Article in the MIT/Sloan review, about an interesting application of the Prisoner’s Dilemma game in the HBR Review, by a Stanford psychologist (talk about Ivy League linking…) Lee Ross and his colleagues:
Ross conducted a classic “prisoner’s dilemma” scenario with a group of participants. This scenario is one in which two prisoners each are given, separately, the options of cooperating with one another by staying silent, or betraying the other prisoner for a chance at freedom. The catch is that the benefit (or cost) of betrayal versus cooperation is determined by the choice of the other prisoner — that is, whether one prisoner’s choice is better or worse for his situation depends entirely on what action his counterpart takes.
The twist to this scenario was that the researchers told participants in one group that they were playing “the Wall Street Game” and in the other group were told that they were playing “the Community Game.”
The results were striking. When participants were told that they were playing the Wall Street Game, 70% of participants acted according to rational self-interest and chose to betray the other prisoner. When participants were told that they were playing the Community Game, however, 70% of participants chose to cooperate. The key takeaway is that a substantial portion of people decide whether or not to cooperate based on environmental conditions.

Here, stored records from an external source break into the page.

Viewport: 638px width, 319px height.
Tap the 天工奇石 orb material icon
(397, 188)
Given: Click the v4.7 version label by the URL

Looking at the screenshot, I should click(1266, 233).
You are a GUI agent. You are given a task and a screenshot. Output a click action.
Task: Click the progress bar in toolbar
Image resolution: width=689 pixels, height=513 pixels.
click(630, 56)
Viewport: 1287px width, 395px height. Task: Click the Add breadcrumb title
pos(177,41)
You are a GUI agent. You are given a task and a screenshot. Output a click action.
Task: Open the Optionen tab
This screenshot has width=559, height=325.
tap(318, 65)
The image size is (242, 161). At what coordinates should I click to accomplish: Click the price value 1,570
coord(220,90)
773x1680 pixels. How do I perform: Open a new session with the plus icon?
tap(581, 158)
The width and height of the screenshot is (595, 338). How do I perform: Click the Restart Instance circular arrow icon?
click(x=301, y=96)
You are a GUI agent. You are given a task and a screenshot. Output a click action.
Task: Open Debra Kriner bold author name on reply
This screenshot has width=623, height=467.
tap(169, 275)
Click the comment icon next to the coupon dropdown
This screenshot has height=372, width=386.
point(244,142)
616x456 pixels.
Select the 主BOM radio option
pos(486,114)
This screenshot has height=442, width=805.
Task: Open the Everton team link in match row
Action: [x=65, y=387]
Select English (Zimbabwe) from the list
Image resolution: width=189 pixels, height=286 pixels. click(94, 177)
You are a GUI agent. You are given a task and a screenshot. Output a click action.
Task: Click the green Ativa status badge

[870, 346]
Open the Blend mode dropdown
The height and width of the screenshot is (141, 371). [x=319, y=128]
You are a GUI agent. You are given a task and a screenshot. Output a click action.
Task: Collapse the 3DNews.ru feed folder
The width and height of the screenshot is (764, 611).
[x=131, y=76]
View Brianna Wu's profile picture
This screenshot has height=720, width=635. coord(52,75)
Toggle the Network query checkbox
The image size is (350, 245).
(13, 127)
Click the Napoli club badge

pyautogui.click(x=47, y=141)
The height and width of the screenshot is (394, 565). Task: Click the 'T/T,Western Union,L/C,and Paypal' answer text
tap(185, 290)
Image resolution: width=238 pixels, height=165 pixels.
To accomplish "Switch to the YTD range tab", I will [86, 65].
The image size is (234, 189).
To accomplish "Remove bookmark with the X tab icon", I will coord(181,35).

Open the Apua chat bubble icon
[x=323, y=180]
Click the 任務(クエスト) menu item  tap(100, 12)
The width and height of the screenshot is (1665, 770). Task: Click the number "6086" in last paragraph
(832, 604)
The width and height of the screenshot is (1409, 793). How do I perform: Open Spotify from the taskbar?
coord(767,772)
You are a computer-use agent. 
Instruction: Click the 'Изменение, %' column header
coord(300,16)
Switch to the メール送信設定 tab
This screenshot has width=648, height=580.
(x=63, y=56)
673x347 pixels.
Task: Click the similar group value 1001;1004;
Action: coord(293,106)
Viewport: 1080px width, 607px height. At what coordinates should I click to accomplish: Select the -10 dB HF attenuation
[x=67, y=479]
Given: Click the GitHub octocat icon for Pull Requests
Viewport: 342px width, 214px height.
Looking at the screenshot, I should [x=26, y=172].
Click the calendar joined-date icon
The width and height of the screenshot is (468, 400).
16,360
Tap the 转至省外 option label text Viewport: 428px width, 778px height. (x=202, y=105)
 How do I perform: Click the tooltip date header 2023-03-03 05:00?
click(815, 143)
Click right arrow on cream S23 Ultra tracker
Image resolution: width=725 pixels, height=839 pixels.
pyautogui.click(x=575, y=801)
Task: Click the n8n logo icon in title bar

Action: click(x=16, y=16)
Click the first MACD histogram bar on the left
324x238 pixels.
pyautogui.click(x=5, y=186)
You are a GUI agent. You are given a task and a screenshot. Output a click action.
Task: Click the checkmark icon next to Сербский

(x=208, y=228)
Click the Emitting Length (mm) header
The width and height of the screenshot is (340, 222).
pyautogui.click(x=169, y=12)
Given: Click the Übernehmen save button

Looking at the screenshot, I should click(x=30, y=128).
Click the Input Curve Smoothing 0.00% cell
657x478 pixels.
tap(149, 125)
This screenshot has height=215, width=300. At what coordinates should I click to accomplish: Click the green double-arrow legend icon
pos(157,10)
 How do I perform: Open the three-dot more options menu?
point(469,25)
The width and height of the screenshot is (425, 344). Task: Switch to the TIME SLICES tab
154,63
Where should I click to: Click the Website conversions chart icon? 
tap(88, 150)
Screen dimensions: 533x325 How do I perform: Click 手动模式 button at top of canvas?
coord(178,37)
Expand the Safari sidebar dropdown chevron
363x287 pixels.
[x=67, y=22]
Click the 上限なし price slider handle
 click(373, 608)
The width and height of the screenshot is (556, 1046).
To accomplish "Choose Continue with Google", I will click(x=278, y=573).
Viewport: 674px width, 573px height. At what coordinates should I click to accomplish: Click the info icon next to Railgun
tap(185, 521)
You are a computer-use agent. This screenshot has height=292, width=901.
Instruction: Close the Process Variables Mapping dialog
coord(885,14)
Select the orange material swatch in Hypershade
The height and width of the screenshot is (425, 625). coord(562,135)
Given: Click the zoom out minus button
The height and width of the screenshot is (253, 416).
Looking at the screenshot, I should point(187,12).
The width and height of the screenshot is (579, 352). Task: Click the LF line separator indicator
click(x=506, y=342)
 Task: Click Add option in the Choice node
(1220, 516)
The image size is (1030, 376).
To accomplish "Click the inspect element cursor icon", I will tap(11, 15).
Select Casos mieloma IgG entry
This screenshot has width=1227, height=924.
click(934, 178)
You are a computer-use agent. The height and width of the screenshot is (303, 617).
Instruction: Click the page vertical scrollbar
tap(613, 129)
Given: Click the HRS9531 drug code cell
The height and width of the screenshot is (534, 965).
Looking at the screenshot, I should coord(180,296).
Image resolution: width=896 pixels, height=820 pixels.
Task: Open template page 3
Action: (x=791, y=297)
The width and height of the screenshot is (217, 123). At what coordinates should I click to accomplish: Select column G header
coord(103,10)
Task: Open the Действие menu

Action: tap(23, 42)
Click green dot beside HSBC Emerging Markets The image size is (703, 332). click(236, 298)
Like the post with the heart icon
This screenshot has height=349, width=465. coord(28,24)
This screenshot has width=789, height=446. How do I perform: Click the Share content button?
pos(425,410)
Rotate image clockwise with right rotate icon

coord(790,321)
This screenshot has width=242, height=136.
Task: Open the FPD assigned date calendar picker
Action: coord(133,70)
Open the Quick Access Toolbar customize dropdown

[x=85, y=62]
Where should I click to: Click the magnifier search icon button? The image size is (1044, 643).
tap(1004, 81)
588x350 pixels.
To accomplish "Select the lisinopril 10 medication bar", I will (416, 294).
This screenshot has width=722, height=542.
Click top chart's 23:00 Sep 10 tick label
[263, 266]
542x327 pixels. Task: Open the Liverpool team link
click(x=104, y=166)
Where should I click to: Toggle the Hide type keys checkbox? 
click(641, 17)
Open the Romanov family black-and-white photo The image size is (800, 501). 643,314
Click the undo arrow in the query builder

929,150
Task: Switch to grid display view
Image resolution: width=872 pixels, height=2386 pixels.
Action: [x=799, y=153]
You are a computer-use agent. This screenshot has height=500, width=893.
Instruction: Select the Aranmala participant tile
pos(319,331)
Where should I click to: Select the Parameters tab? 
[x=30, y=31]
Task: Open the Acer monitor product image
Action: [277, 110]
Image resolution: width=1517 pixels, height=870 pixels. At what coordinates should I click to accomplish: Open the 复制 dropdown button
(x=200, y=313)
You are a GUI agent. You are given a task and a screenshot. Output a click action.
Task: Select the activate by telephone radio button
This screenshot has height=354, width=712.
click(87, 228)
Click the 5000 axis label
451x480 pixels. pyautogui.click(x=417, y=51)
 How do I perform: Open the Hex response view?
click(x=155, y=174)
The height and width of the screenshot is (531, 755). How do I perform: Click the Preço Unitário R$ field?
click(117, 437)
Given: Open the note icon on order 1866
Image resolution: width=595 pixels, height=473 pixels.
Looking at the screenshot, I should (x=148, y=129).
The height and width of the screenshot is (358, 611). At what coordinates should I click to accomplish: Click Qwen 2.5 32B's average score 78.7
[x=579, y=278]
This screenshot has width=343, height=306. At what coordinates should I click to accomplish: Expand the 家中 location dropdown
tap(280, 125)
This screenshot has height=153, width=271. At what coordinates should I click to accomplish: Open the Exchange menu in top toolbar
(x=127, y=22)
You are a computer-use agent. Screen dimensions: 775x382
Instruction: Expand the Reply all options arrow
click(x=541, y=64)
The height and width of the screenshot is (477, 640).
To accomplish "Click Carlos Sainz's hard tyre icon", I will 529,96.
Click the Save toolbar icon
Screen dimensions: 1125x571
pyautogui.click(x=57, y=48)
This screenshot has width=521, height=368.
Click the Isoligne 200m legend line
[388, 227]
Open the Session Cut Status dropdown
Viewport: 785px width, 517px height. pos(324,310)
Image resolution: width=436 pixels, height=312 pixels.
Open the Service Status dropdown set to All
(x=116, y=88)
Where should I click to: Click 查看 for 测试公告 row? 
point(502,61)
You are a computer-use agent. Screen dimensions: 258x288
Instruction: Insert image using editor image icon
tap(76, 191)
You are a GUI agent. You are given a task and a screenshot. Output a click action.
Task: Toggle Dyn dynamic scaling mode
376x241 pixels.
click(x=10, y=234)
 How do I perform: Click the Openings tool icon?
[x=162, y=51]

As the MIT blog points out, this has some interesting implications for Social Business meeting Corporate Culture:
The implications for how (and with whom) to deploy social business are profound. Companies that already exhibit the cooperative culture of the Community Game will benefit more readily from social business. Social business tools unlock the inherent willingness to collaborate and desire to cooperate embedded in the organizational culture. At the risk of putting too fine of a point on it, social business is the Community Game, where benefits accrue from cooperation and sharing information.
As MIT also points out, enterprises that exhibit the self-interested culture of the Wall Street game, however, may require a cultural shift before they can benefit similarly…and that this cannot be faked (a point we make in our 7S model of social business too). What this means for Social Business in agressive business cultures like investment banking is an interesting thought, if it – as we believe it will – proves to be a more efficient way of doing business.